[Raw data]
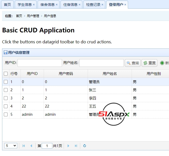Close the 检查记录 tab
This screenshot has width=169, height=156.
102,5
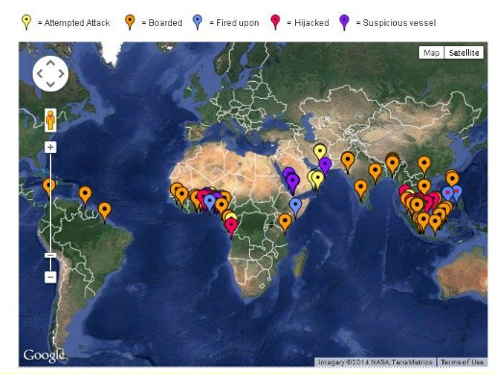Image resolution: width=495 pixels, height=374 pixels.
Task: Select the orange Boarded marker near Brazil coast
Action: pos(105,212)
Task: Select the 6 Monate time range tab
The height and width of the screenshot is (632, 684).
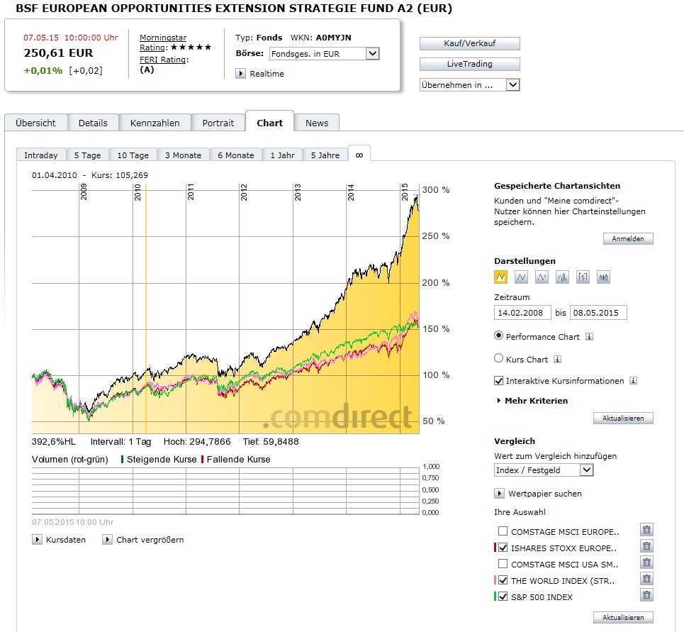Action: point(235,155)

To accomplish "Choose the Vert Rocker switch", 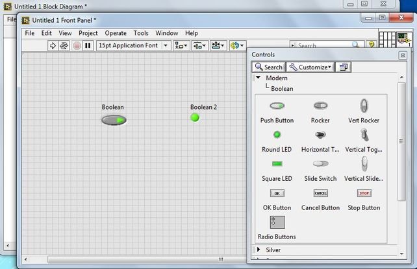I will point(363,106).
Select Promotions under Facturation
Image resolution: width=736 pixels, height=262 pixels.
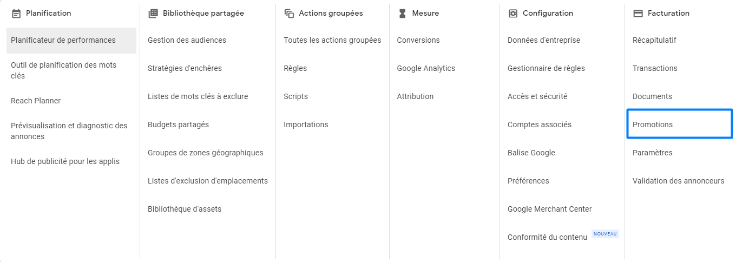pos(653,125)
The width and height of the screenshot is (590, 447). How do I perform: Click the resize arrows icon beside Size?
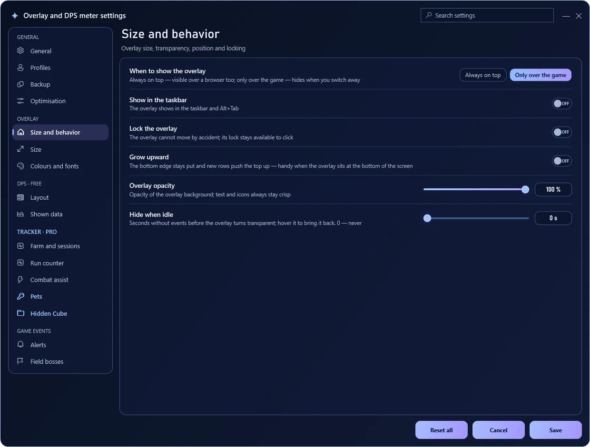point(20,149)
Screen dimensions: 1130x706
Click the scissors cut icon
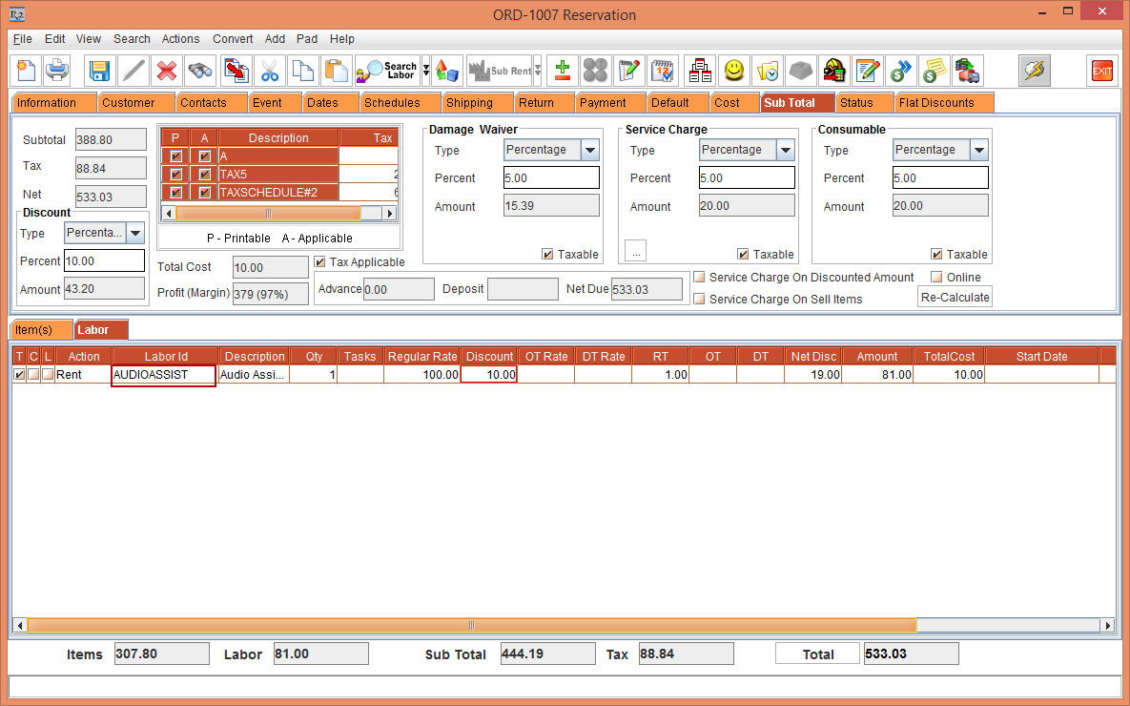point(270,71)
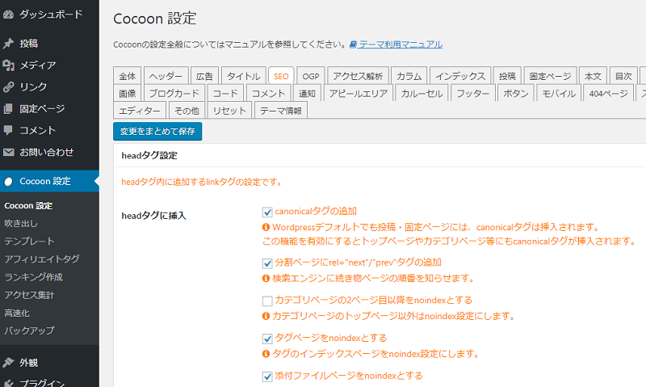This screenshot has height=387, width=646.
Task: Open the 吹き出し submenu item
Action: [x=20, y=223]
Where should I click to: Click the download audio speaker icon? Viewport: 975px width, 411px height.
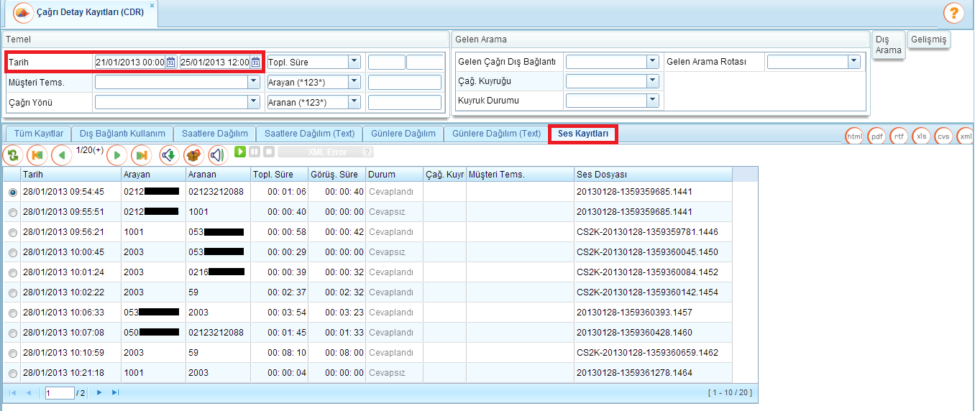point(169,155)
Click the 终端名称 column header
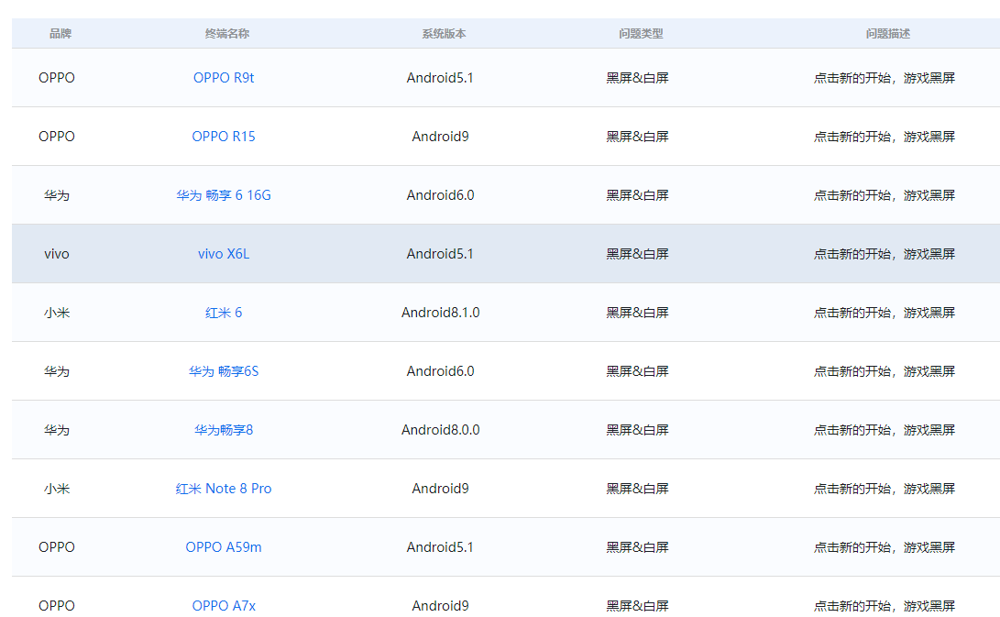This screenshot has height=617, width=1000. point(225,32)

[What to produce]
In the listing above, transcribe exactly the lines from the line containing "Screen dimensions: 1130x706" through the last one, both included, but not the pictures.

[Exercise response]
Screen dimensions: 1130x706
Click the scissors cut icon
point(270,71)
This screenshot has height=387, width=646.
Task: Open the 吹き出し submenu item
Action: [x=20, y=223]
Where should I click to: Click the download audio speaker icon? Viewport: 975px width, 411px height.
point(169,155)
Click the 终端名称 column header
This screenshot has height=617, width=1000. point(225,32)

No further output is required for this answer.